Es liegt noch vieles im Argen

Anshu Jain und Jürgen Fitschen haben die Skeptiker mit den guten Zahlen für 2014 überrascht. Also alles richtig gemacht? Sie haben das größte deutsche Geldhaus sicherlich gestärkt, es ist heute so kapitalkräftig wie kaum eine andere Bank in Europa. Die Investmentbank hat Pluspunkte gesammelt und US-Wettbewerbern sogar Marktanteile abgenommen. Offenbar hat das Institut auch in Deutschland bei Privat- und Firmenkunden mehr Rückhalt gefunden.

Trotzdem: Die Deutsche Bank ist längst noch nicht wieder da wo sie einmal war. 6000 Prozesse und Verfahren sind eine schwere Bürde, weitere Milliarden für Strafen und Vergleiche drohen.
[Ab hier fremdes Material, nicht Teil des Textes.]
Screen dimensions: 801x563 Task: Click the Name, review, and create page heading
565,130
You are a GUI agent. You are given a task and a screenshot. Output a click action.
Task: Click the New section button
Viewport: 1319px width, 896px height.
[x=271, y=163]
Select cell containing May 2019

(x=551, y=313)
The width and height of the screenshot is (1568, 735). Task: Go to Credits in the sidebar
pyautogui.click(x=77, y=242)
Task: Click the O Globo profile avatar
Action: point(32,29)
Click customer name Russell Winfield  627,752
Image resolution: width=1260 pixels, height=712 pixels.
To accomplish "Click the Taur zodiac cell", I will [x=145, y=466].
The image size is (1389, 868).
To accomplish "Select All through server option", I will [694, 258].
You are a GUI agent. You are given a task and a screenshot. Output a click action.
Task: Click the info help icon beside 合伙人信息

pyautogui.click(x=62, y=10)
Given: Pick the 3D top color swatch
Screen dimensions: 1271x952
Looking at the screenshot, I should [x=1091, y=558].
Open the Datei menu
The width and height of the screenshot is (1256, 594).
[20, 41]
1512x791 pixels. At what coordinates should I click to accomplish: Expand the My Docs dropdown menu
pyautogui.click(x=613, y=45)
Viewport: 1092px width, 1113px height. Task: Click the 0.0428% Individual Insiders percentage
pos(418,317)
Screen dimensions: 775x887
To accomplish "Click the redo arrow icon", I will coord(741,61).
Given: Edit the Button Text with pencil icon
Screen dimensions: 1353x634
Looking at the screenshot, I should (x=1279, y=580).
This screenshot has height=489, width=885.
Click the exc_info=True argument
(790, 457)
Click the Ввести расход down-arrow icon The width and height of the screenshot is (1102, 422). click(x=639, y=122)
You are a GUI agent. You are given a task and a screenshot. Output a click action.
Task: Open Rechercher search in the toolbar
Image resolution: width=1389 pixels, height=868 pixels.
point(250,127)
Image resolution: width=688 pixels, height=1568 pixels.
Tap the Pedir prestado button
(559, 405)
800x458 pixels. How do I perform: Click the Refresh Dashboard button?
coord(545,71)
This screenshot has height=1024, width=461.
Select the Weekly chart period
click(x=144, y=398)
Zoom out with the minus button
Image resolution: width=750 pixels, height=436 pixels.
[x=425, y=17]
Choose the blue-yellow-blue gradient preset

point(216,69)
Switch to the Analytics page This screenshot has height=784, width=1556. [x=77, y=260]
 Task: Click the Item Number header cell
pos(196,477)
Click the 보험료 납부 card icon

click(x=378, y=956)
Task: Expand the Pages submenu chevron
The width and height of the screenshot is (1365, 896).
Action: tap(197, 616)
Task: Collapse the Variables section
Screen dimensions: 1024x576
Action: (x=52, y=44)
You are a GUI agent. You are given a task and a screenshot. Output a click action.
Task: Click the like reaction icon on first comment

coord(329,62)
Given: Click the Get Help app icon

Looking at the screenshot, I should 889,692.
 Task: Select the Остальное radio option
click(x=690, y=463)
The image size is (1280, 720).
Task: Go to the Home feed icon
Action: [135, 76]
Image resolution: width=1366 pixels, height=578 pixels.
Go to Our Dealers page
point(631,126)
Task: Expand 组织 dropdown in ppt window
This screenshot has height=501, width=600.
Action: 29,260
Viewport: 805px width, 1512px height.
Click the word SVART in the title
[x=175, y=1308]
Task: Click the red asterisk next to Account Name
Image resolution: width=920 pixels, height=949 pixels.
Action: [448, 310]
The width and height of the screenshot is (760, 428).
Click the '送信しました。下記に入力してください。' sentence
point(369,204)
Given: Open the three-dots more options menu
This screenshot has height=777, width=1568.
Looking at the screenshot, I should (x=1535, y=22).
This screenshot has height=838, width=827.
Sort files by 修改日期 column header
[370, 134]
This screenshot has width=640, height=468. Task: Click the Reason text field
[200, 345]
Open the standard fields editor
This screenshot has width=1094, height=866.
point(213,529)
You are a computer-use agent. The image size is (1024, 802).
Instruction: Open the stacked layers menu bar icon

Die Eigenkapitalrendite von 2,7 Prozent ist mehr als mager, die Kosten sind viel zu hoch, der Aktienpreis ist im Keller. Jetzt bremsen noch die Niedrigst-Zinsen. Und Belege für einen echten Kulturwandel bleiben rar. Es wird spannend zu sehen, mit welcher Strategie die Banker das Institut wieder richtig nach vorne bringen wollen.